Effector function correlates with neutralization potency. (A and B) ADCC of macaque plasma at the time of cloning (week 24, left) and of the indicated cloned mAbs (right). NKR24 luciferase reporter cells were infected with SHIV_BaL (A) or SHIV_SF162P3 (B) and incubated with CD16⁺ KHYG-1 effectors without mAb (background) or with serial dilutions of the indicated mAbs. KHYG-1 cells expressing rhesus or human CD16 were used for plasma and mAb assays, respectively. ADCC activity is depicted as the normalized loss of luminescence, and dotted lines indicate the intraassay threshold for activity (50% for plasma, 80% for mAbs). (C) ADCP of HIV_SF162 gp120–coated beads. THP-1 monocytes were incubated with Ag-conjugated fluorescent beads without mAb (background) or with serial dilutions of the indicated mAbs. The phagocytosis score is shown as the percent bead⁺ cells multiplied by the median fluorescence intensity (percentage of phagocytosing × no. of internalized beads). (D and E) Correlations of mAb surface binding to infected cells, ADCC, and ADCP activity with neutralization IC₅₀ to the corresponding pseudovirus. Gray shading designates the experimental cutoff where no activity was detected. (A–E) Individual mAb data are colored to indicate corresponding Env epitope.

FIGURE 6.

Allele assignments, CDR3 regions, and SHM levels for O.1–O.58. IgH and IgL allele assignments, CDR3 regions, and SHM rates obtained by IgBlast assignment to an individualized IGHV database of 25257 and IMGT’s IGKV and IGLV databases.
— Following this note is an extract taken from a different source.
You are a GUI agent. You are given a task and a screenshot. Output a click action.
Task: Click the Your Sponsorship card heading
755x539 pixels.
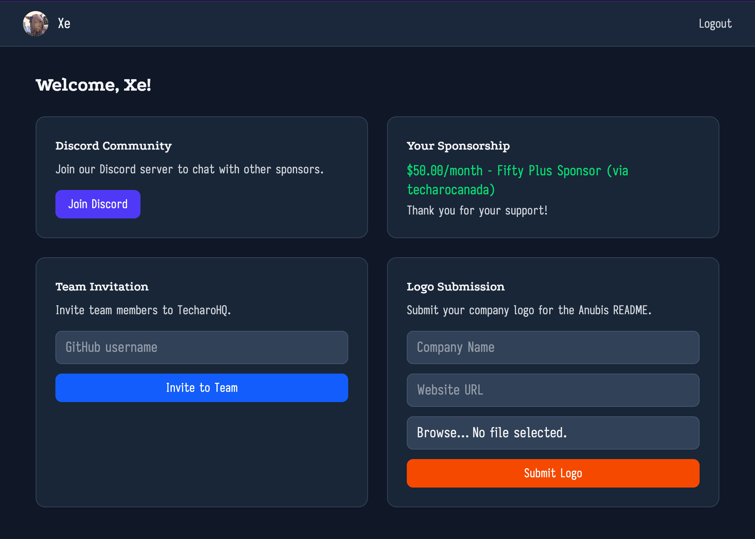458,146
In L chain assignments, parenthesis indicate alternative assignments with the same homology percentage. Symbols denote mAbs belonging to the same clonotype.

FIGURE 7.

Gene assignments and V region SHM rates. (A) Alleles for the 58 cloned mAbs are shown with corresponding neutralizing activity against at least one of 13 tested pseudoviruses and (B) against their cognate epitopes. The number of mAbs belonging to each clonotype is shown as an insert, where unlabeled slices in the pie equal 1 mAb. Each clonotype is defined as having identical V and J allele assignments, identical HCDR3 length, and at least 80% HCDR3 aa homology. IgH gene assignments were determined using an individualized IgH germline database generated for macaque 25257 by IgDiscover. (C) Prevaccine “baseline” allele usage in macaque 25257 inferred from frequency of barcoded total RNA compared with mAb-encoding alleles. (D) Number of amino acids comprising the CDR-3 (CDR3) of IgH or (E) percent V region nucleotide SHM for each mAb categorized by neutralization activity and compared with a multiple t test (**p < 0.01). Statistical conclusions were not made for the IgL because CDR3 and SHM rates were approximated from the IMGT database instead of an individualized database.